For Many in Iraq, Death Is Quick and Capricious
Monday, November 7, 2005
KIRKUK, Iraq -- His men called him "Big Daddy," and, for many of them, Sgt. 1st Class Robbie D. McNary was larger than life.
He stood more than six feet tall and weighed 240 pounds, with a thunderous laugh that filled up a room. His 22-year-old Humvee driver, Spec. Trent White, said McNary possessed "bear paws for hands" and "a heart the size of the world."
White was one of the young National Guardsmen whom McNary, a gruff 42-year-old former Marine, often referred to as "my kids."
On March 31, in the small, violent city of Hawija near Kirkuk, White threw his Humvee into reverse, gunned it to knock down a garage door and, instead, crushed McNary, his platoon sergeant, between the five-ton vehicle and a warehouse their platoon was about to raid. Within minutes, as White sat frozen in the driver's seat, McNary had bled to death on a dirt road.
The growing number of U.S. military deaths, which reached 2,000 last month and has since risen to 2,035, underscores a grim reality: There are countless ways to die in Iraq.
Since the March 2003 invasion, the U.S. military has catalogued the fatalities across a variety of demographics. Casualties -- including 15,477 wounded -- are delineated as "hostile" and "non-hostile." They are broken down by branch of service, by race and ethnicity, by active and reserve units, and by 31 potential causes, including cancer, electrocution, exposure to the elements, four types of transportation accidents and eight types of weaponry.
But the statistics also obscure how death here can turn on factors as capricious as luck and human frailty, on the subtle whims of a terrible moment. "Two thousand. Two thousand American soldiers," said 1st Sgt. Stanley Clinton, 53, shaking his head. Clinton spent the past year deployed with a converted tank company in Kirkuk, a disputed northern oil city.
"That's a lot," Clinton said somberly. "I think there are a lot of people who don't realize that what's done in an instant can never be undone the rest of their lives, you know? You can get killed awfully easy here, not just by an enemy, but by a little negligence on your part."

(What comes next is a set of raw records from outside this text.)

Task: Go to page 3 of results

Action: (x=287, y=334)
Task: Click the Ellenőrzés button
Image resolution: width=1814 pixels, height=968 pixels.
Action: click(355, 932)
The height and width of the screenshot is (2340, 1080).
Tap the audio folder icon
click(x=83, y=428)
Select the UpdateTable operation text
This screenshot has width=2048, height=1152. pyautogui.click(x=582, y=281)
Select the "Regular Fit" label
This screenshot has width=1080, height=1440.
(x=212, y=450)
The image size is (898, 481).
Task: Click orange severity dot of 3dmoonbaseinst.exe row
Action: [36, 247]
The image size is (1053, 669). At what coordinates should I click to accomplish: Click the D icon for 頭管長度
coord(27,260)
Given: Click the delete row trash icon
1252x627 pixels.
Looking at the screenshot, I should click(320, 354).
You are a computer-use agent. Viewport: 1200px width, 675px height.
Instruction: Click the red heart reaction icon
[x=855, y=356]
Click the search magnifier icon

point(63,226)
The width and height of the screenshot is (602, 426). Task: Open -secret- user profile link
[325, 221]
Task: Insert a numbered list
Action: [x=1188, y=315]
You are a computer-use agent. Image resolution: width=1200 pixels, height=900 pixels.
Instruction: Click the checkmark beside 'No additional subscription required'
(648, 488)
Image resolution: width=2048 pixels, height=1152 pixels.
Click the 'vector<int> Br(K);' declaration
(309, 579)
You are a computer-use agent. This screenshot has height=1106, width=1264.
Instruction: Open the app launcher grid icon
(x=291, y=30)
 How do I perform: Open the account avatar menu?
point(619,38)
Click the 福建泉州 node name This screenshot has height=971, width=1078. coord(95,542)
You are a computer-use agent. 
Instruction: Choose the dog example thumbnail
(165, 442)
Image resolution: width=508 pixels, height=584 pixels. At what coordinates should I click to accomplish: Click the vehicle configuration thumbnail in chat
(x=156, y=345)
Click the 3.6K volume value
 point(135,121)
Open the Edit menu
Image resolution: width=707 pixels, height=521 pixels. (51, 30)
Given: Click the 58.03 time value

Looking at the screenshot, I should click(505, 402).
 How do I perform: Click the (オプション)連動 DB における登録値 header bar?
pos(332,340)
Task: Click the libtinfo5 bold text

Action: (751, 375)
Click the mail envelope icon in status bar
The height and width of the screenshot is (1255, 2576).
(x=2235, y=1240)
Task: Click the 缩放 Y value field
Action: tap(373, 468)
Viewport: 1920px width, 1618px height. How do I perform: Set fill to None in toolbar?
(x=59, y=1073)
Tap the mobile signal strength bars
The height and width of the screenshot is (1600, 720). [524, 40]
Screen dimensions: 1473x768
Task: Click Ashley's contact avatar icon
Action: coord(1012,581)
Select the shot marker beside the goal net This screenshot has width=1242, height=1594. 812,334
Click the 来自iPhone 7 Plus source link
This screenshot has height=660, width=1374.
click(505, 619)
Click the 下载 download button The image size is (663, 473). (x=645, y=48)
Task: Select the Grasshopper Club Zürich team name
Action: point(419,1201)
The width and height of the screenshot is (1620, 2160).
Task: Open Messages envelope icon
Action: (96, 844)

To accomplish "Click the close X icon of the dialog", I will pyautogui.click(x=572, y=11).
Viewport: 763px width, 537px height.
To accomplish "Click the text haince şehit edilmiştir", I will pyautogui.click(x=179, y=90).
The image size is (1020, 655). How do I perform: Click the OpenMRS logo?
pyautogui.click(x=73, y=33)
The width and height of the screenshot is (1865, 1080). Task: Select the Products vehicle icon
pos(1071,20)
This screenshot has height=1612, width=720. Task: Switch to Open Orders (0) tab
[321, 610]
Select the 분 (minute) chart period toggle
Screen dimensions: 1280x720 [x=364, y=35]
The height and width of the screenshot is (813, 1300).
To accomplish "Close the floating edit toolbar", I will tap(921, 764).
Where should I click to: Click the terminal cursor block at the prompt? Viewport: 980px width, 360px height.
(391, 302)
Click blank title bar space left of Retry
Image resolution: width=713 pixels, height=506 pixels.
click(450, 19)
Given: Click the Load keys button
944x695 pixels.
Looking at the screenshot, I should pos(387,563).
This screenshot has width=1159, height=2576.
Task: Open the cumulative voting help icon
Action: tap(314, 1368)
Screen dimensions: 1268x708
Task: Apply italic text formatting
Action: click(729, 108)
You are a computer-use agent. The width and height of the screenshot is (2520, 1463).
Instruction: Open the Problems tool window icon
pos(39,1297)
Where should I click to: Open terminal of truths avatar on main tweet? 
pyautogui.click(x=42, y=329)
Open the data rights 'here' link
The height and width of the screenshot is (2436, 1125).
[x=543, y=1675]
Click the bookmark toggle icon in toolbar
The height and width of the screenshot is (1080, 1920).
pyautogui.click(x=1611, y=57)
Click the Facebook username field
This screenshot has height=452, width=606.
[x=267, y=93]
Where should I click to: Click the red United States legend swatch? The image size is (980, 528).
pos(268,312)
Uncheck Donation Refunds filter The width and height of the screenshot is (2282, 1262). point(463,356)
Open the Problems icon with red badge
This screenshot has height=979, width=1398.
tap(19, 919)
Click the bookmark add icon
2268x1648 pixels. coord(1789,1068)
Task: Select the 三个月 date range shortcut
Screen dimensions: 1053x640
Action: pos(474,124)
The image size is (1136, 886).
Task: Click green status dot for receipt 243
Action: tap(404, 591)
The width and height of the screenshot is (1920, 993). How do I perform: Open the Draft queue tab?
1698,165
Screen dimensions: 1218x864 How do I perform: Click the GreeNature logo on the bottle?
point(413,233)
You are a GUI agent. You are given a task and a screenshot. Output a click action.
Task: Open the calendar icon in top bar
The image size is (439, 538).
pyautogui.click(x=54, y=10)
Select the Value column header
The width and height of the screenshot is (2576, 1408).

For Task Force 1-163, a Montana Army National Guard battalion that has completed a year-long combat tour, this has been painfully evident. The unit suffered a casualty rate of 8.5 percent patrolling the 150-square-mile area around Hawija, a dusty and remote insurgent stronghold populated predominantly by Sunni Arabs.
In addition to McNary, whose funeral in Montana was attended by 800 people, including the governor, Task Force 1-163 lost two other soldiers: Spec. Timothy C. Kiser, 37, a gregarious trucker and amateur singer from Redding, Calif., who was killed instantly when a fluke roadside bomb hurled a fist-size chunk of metal through the door of his Humvee; and Staff Sgt. Kevin D. Davis, 41, of Lebanon, Ore., who died at a hospital after a roadside bomb severed his right leg and part of his left. Before he was evacuated by helicopter, rescuers had kept him alive for 43 minutes next to the Hawija canal where the bombing had occurred.
Between them, the three men had 10 children. As in many National Guard units, the soldiers and their families had forged relationships that spanned years and even decades. Sgt. 1st Class Pete Heidt, 38, of Culver, Ore., had known Davis for 15 years. A genial reserve police officer, Davis once pulled Heidt over on the road just to say hello. A month after Davis's death, while on leave, Heidt saw his widow at the annual Strawberry Festival in Lebanon. He was so shaken he had to pull over as he drove his own wife and children home.
"I guess what I was imagining was if it was the other way around," he said, choking up all over again while in Iraq last week.